Extending Chinese curbs

“Monthly productions have been declining three-month in a row — in provinces including Inner Mongolia, Guangxi, Guizhou and Yunnan. However, there is a risk that another province, Qinghai, may also face the same problem as the local grid has issued a warning to smelters on potential power shortage,” she said.

The Chinese city of Baotou in Inner Mongolia had announced in March that it would curtail some aluminium smelting this year in order to comply with energy consumption targets. “However, we do not expect curtailments in Inner Mongolia to make a big impact on overall domestic production in 2021,” FSCRIR said.

The ING strategist said Qinghai had a collective capacity of around 2.8 mt and relies fully on the grid power supply instead of captive power. Another concern was that the Yunnan region would go through a dry season from this month. Last time, the dry season prolonged and low water storage in reservoirs affected power generation.

Indian coal supplies

Despite these developments, Fitch Solutions said Chinese aluminium production would increase two per cent this year as an additional production capacity of 3 mt is being added.

The other major push for the metal this week was Indian power utilities running short of coal. Earlier this week, the Centre asked power firms to import coal as power generation increased after the Covid-19 shutdown curbs were eased.

Power generation in India, second largest import of coal, increased 16.1 per cent in August compared with the same period a year ago, while month-on-month, it was up 2.1 per cent.

Coal powers over about 70 per cent of electricity generation in India. Reuters reported that these units increased their output by 23.7 per cent in August. This is the reason for the units to run short of coal stocks.

Credit Suisse said coal shortage had the potential to disrupt aluminium production in India.

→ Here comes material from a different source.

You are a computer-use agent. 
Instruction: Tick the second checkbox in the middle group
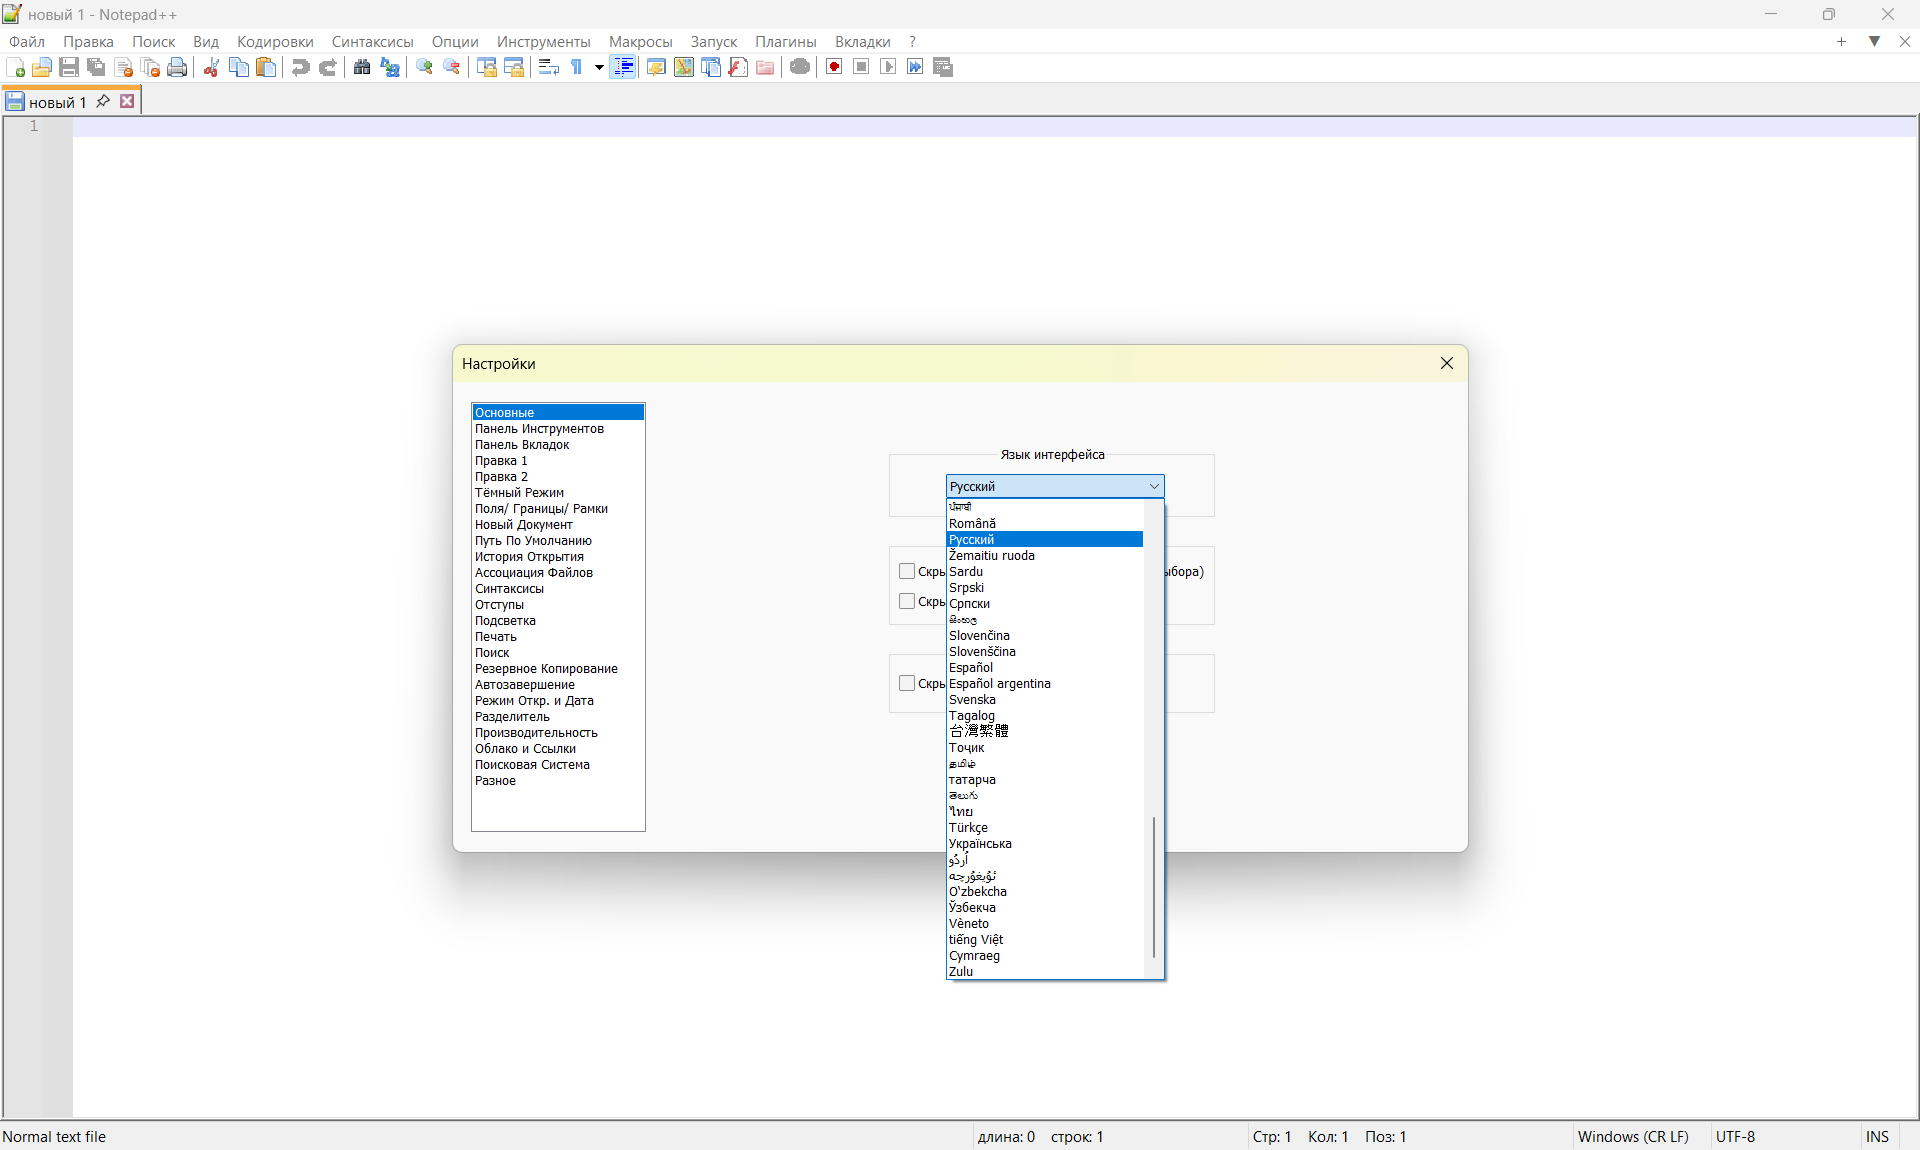pyautogui.click(x=907, y=601)
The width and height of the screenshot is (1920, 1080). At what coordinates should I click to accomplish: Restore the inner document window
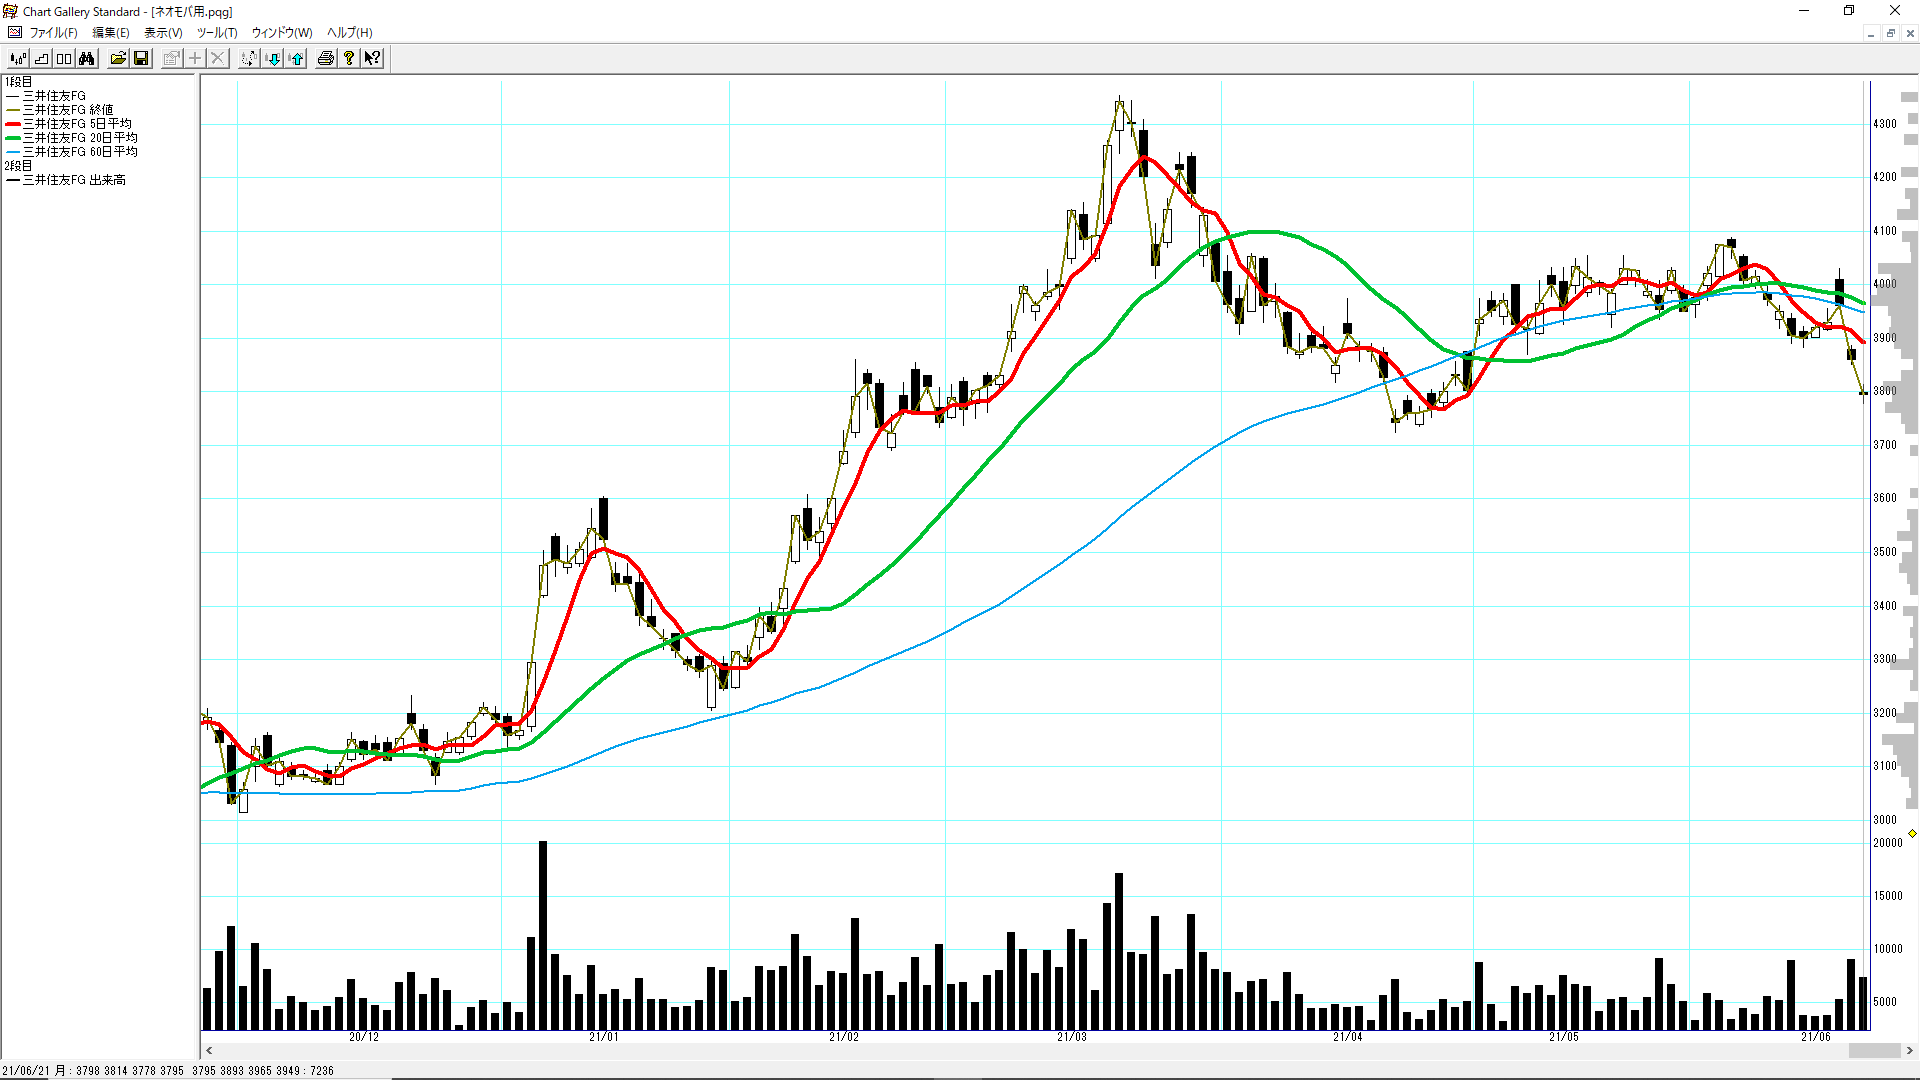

Fitch Solutions said it was revising its aluminium prices forecast as the market is currently tight amidst supply concerns when demand for manufactured goods is recovering strongly.

Concerns to ease

“While prices will remain supported in the near-term, supply concerns will ease during the latter half of the year, as investor speculation wanes amid strong Chinese production,” it said.

China’s recent decision to relax curbs on aluminium scrap import will add to the supplies and thus ease some concerns.

ING Think’s Yao said dual control in China to cut carbon emissions could affect supply, while some new projects have failed to go on stream as scheduled.

Against expectations of three mt of production capacity being added, less than one mt has been realised, she said.

With the Chinese market in deficit, such disruptions add to wider deficits forcing Beijing to import aluminium and absorb any surplus, the strategist said.

Fitch Solutions said that it expects aluminium prices to “remain elevated in the coming years as its demand is supported by an accelerating shift to the green economy”.

However, increasing demand for low-carbon aluminium could present a future risk to the metal’s price, it said.

Yao said aluminium could face a bumpy road in the light of macro headwinds amid the US Fed’s policy to taper off easy money policy.